Assignment: Only one span is wanted from the lines below: from the one with "Instruction: Click the" up to and including the one with "Task: Click the dark". Copy it exactly, without images.

---- The records

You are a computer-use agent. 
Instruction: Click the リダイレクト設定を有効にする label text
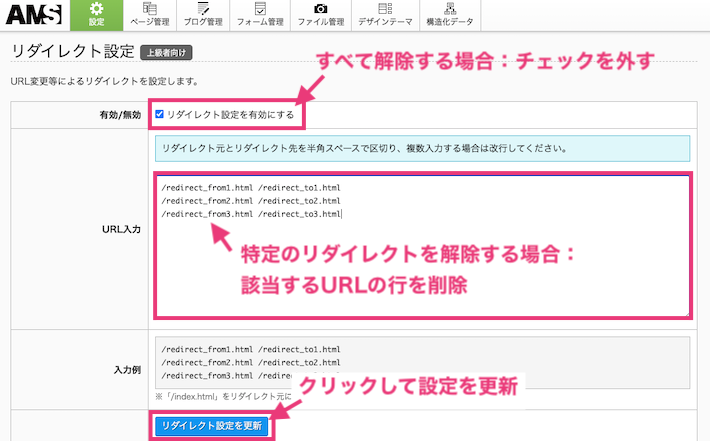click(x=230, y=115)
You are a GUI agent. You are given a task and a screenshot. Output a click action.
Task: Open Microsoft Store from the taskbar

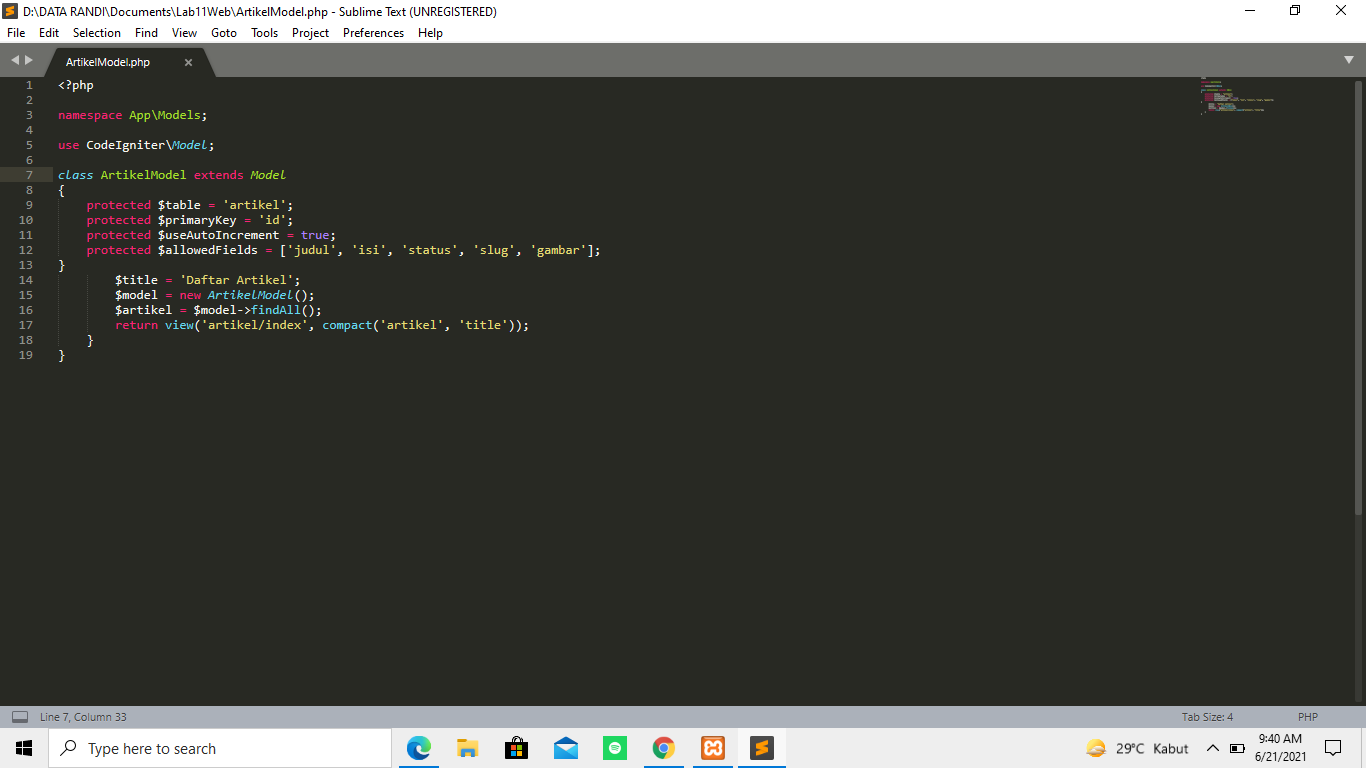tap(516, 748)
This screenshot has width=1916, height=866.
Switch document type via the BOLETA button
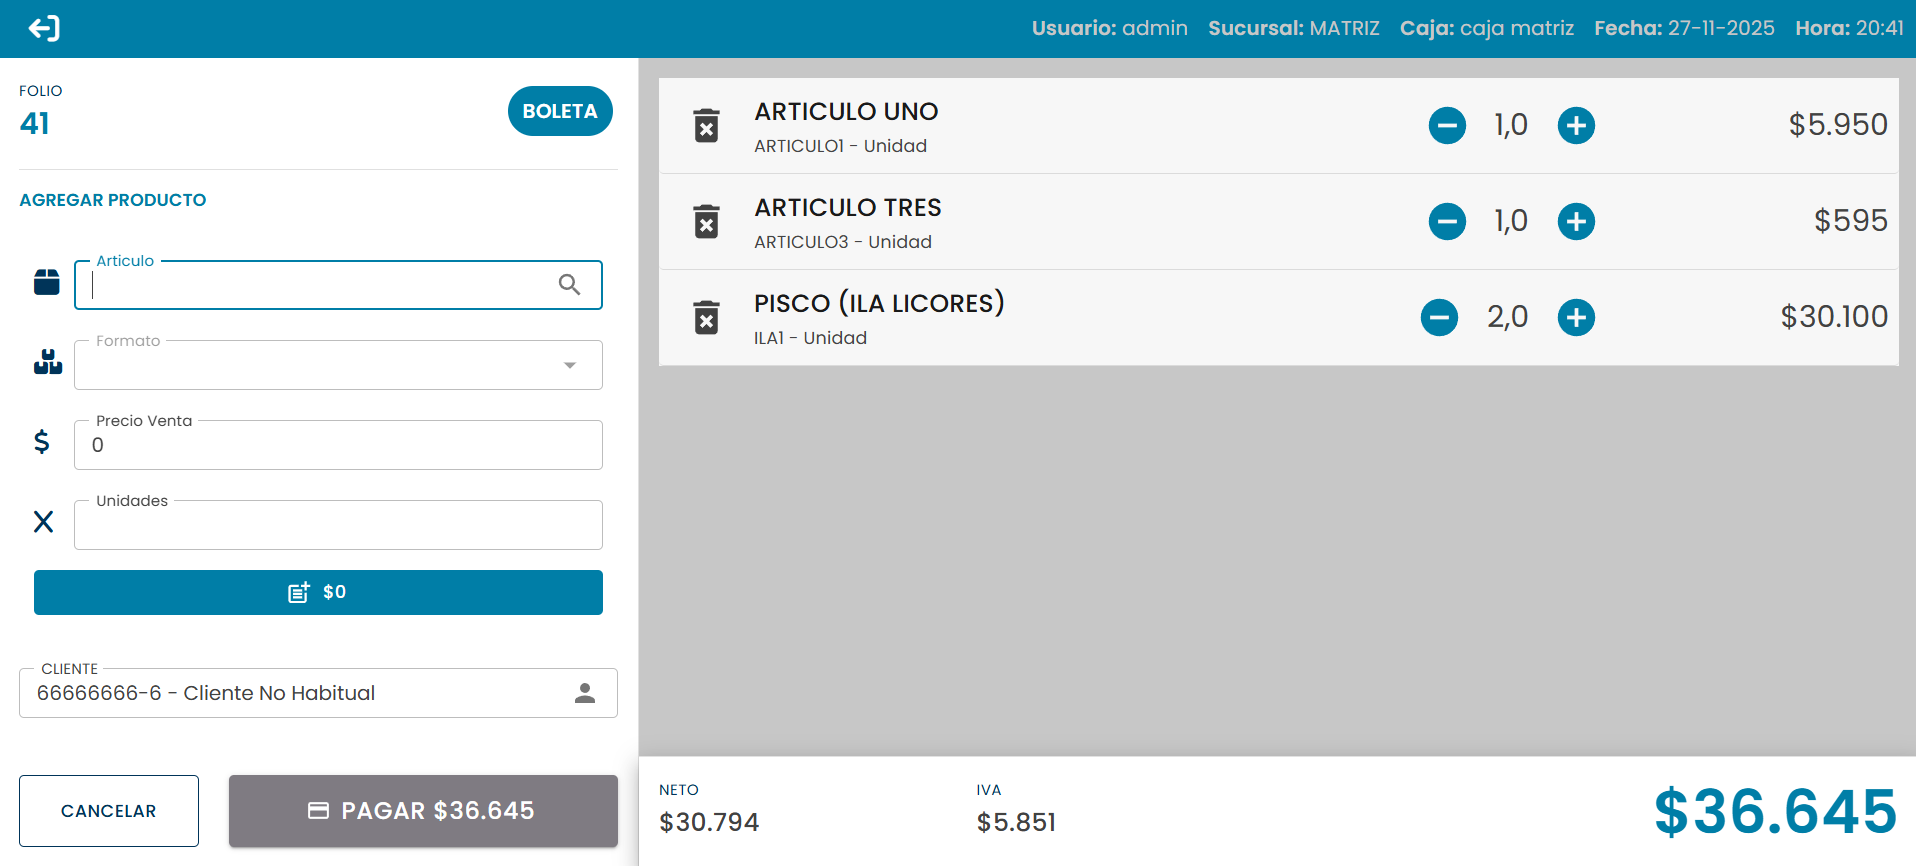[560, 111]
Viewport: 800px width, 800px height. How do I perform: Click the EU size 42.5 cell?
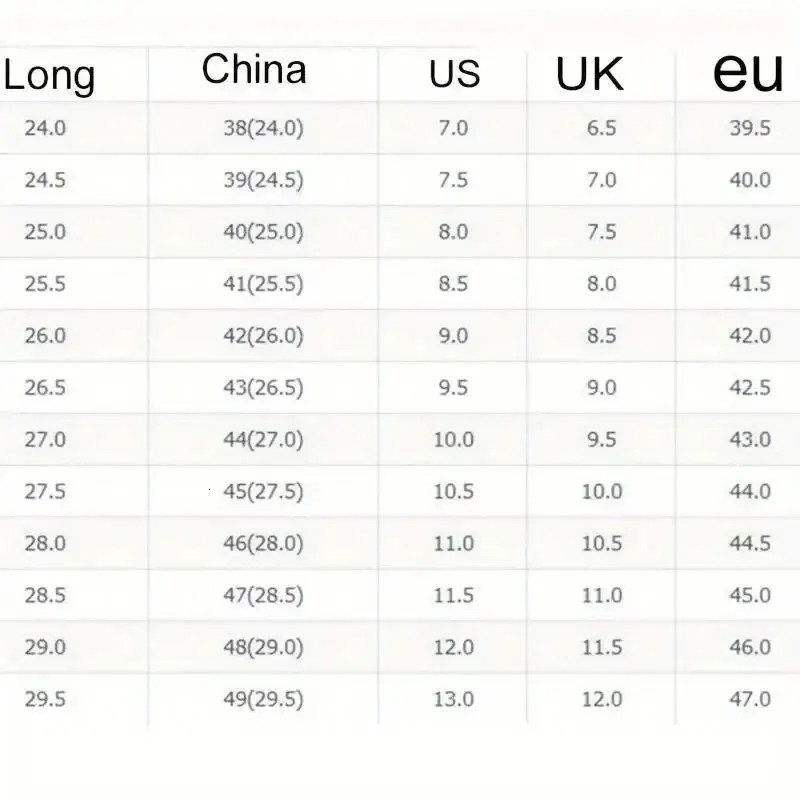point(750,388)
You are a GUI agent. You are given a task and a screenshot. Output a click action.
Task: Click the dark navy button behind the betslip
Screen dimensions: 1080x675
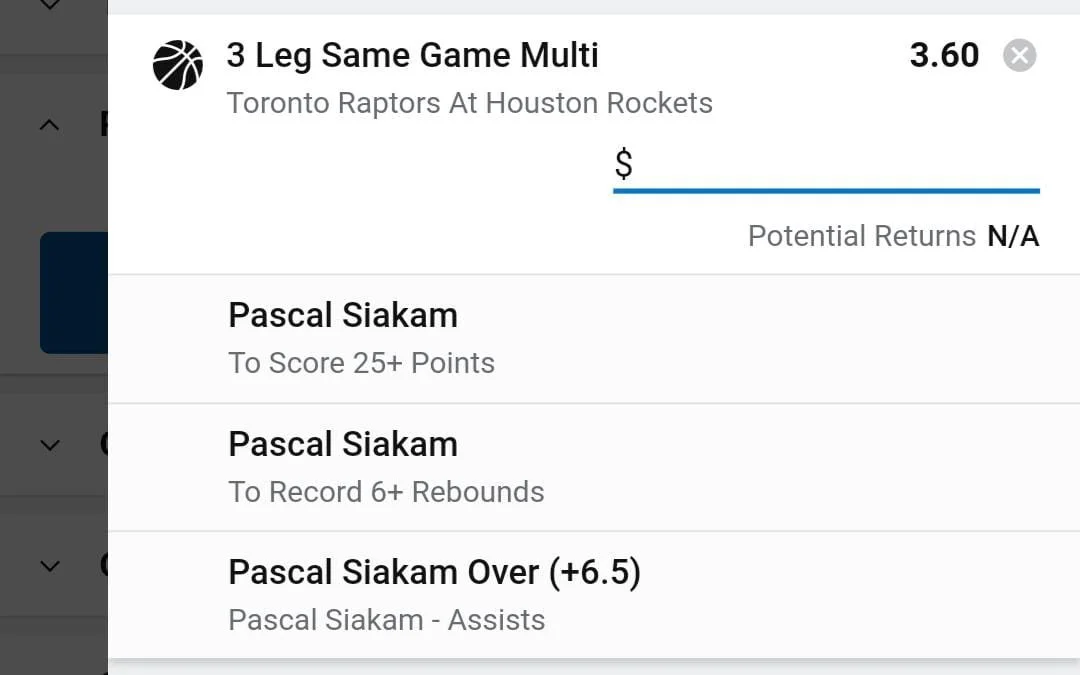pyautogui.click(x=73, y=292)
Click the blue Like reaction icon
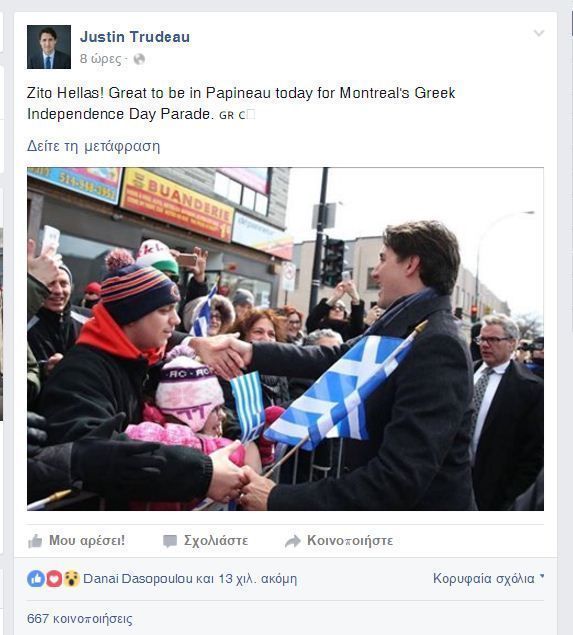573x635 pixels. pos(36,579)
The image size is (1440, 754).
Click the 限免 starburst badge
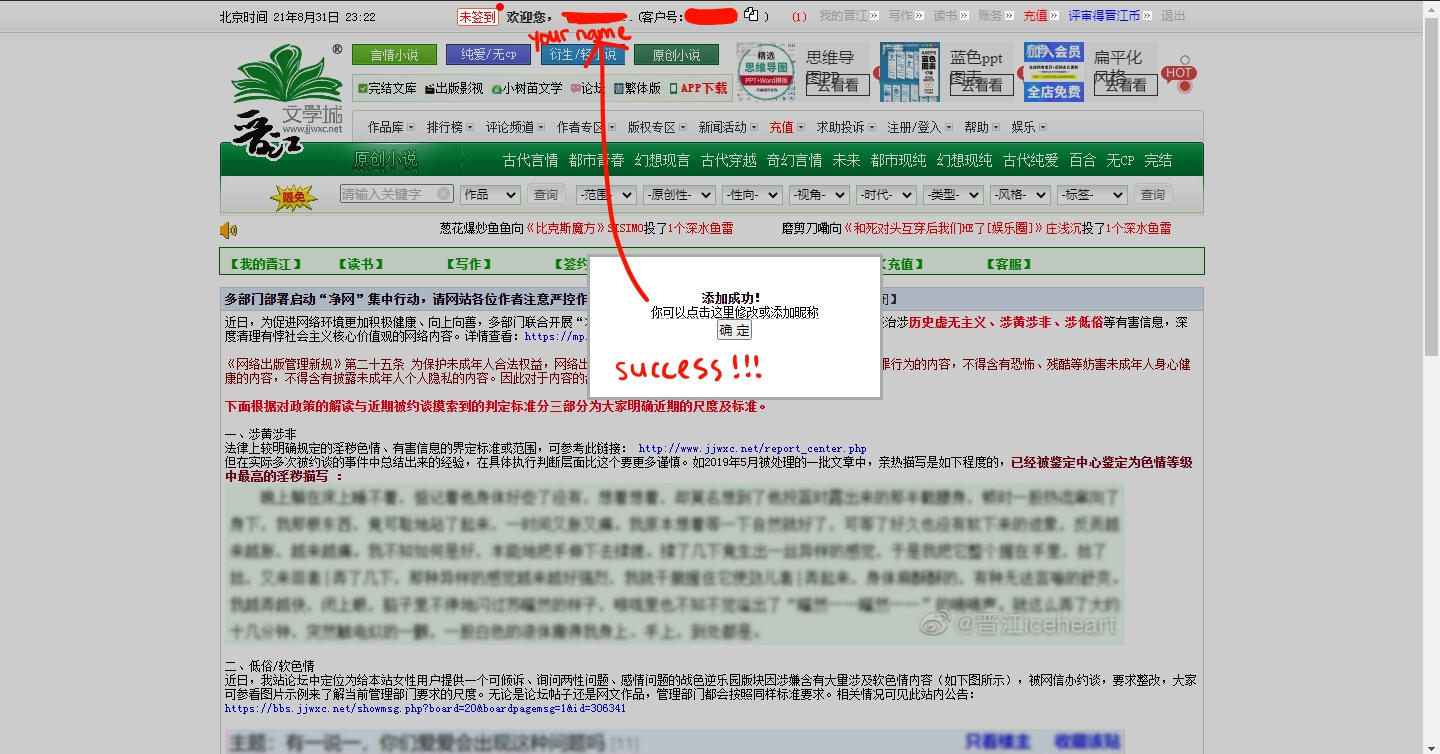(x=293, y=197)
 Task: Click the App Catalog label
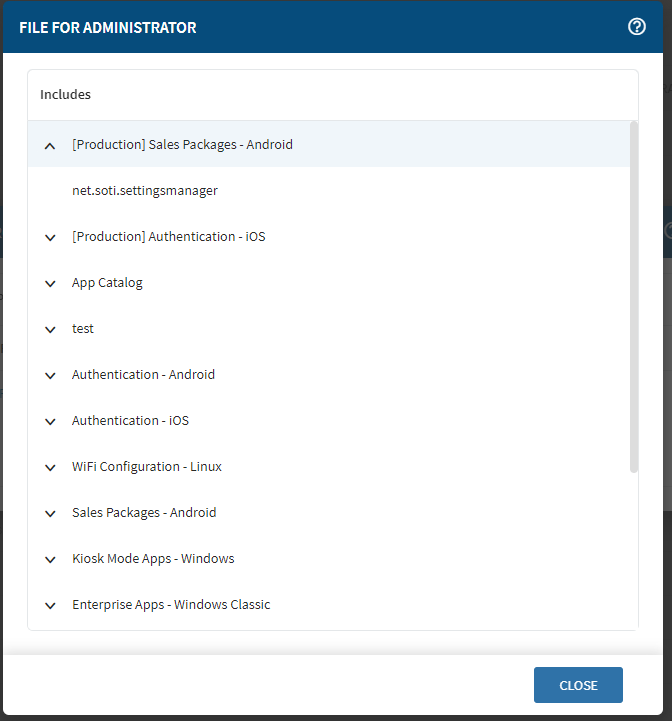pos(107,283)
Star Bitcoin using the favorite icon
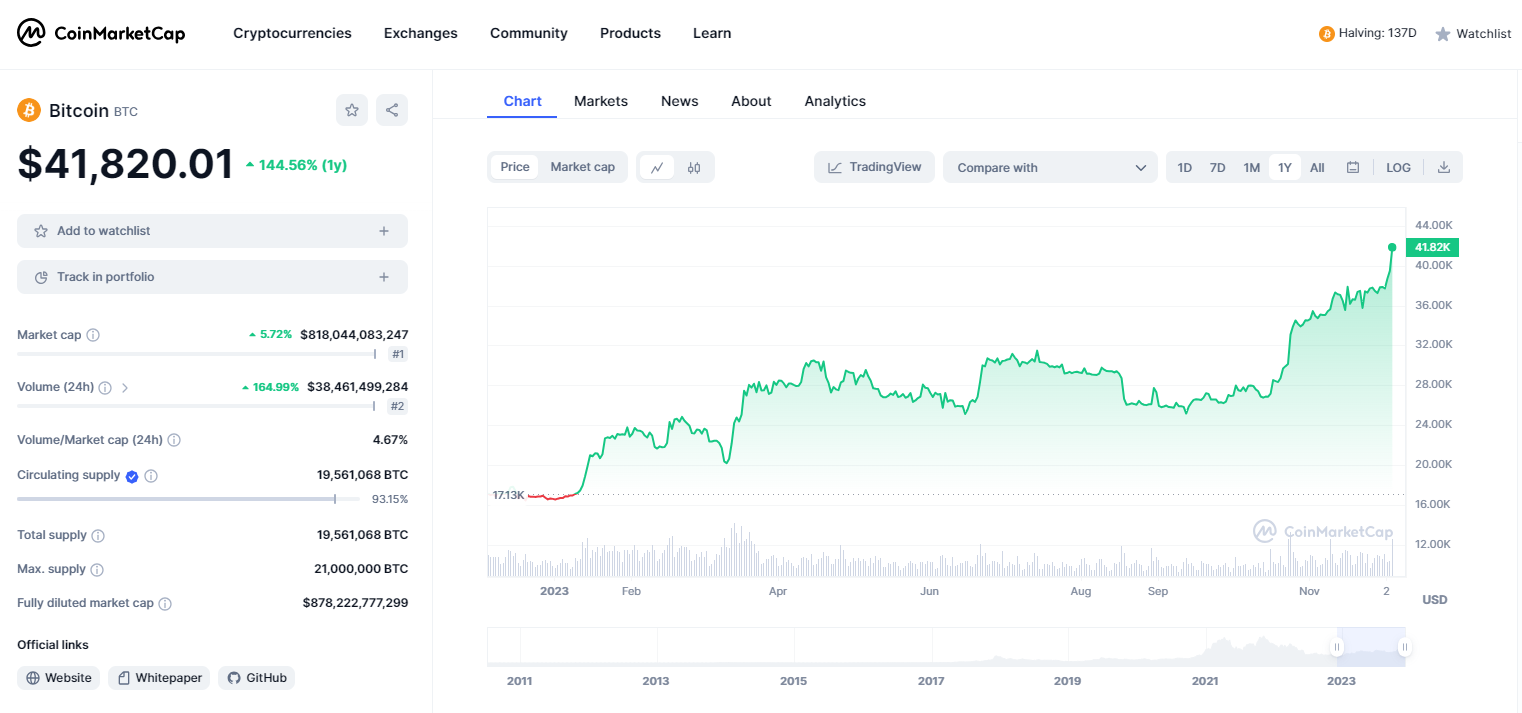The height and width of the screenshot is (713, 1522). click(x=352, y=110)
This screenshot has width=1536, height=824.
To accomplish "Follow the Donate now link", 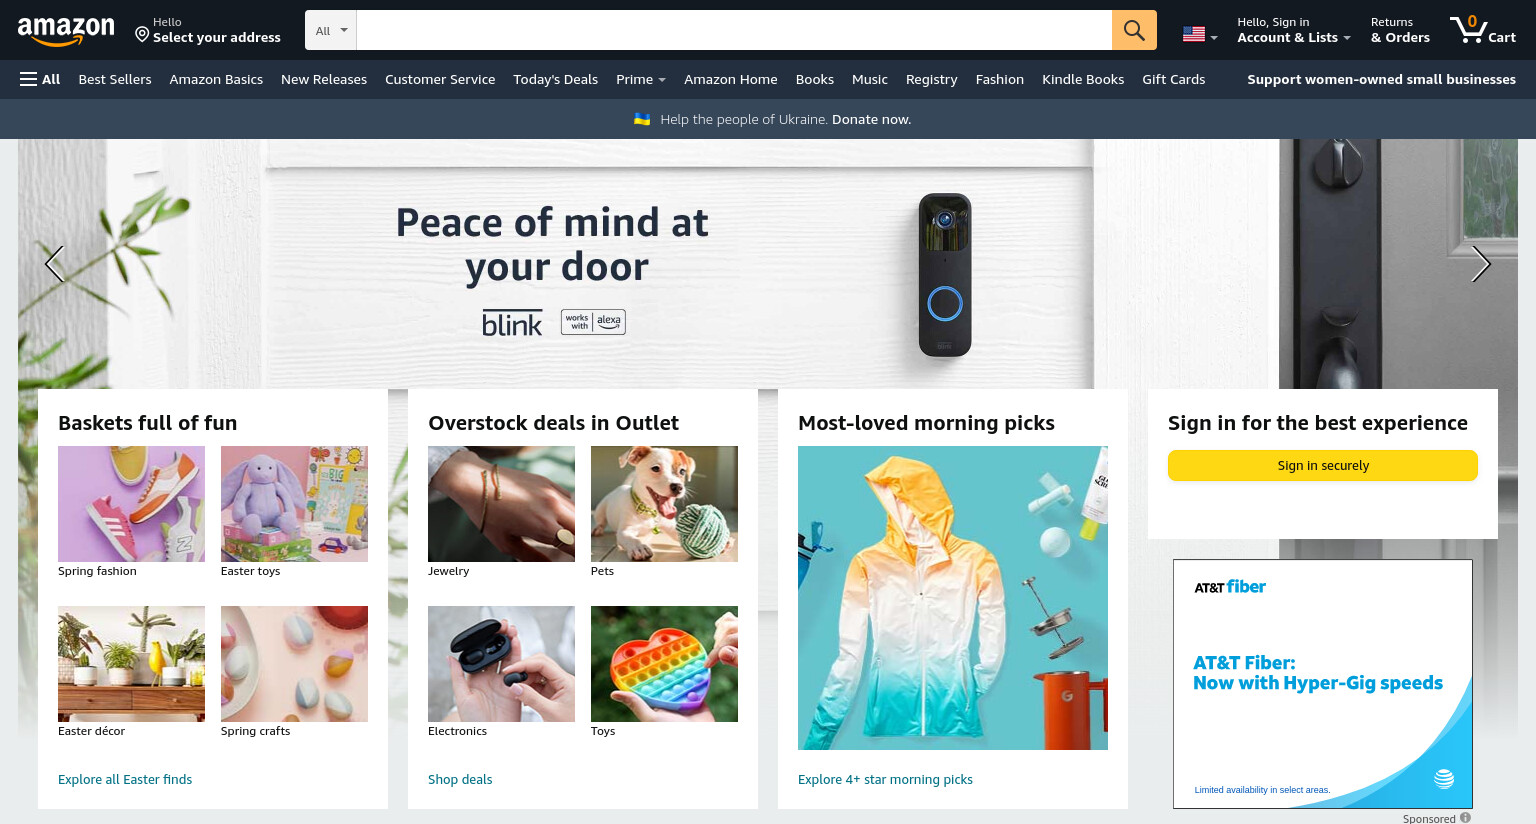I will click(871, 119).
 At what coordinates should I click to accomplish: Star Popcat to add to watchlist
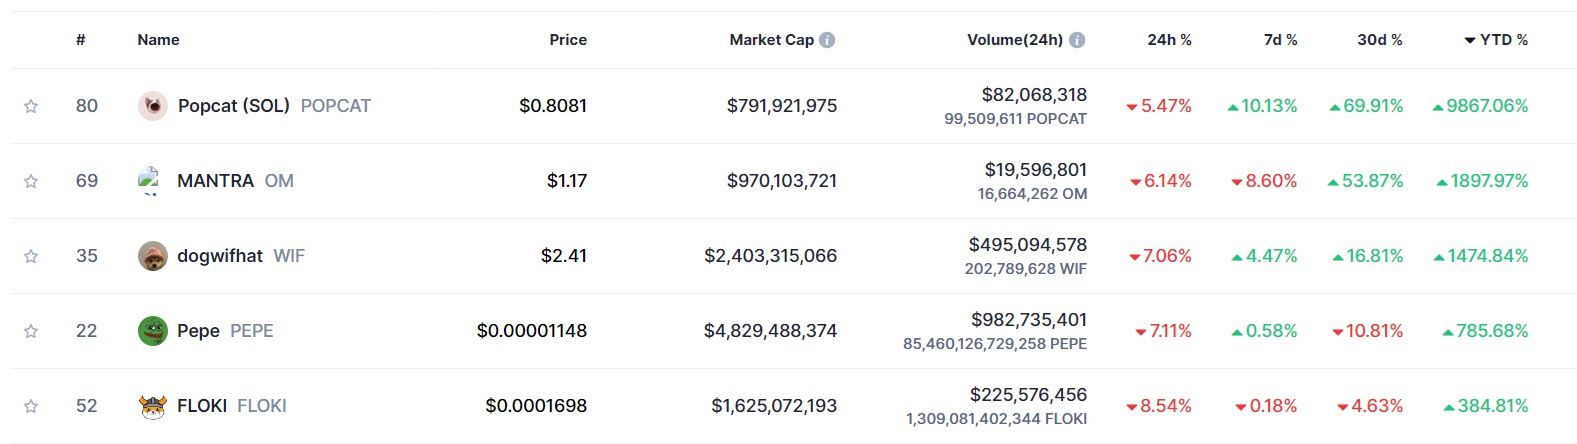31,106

--------

Output for this exercise:
Instruction: Click the リダイレクト設定を有効にする label text
click(x=230, y=115)
You are a GUI agent. You are given a task and a screenshot. Output a click action.
Task: Open Microsoft Store from the taskbar

tap(516, 748)
This screenshot has width=1916, height=866.
Switch document type via the BOLETA button
[560, 111]
Viewport: 800px width, 800px height. How do I perform: Click the EU size 42.5 cell?
point(750,388)
You are a GUI agent. You are given a task and a screenshot. Output a click action.
Task: Click the dark navy button behind the betslip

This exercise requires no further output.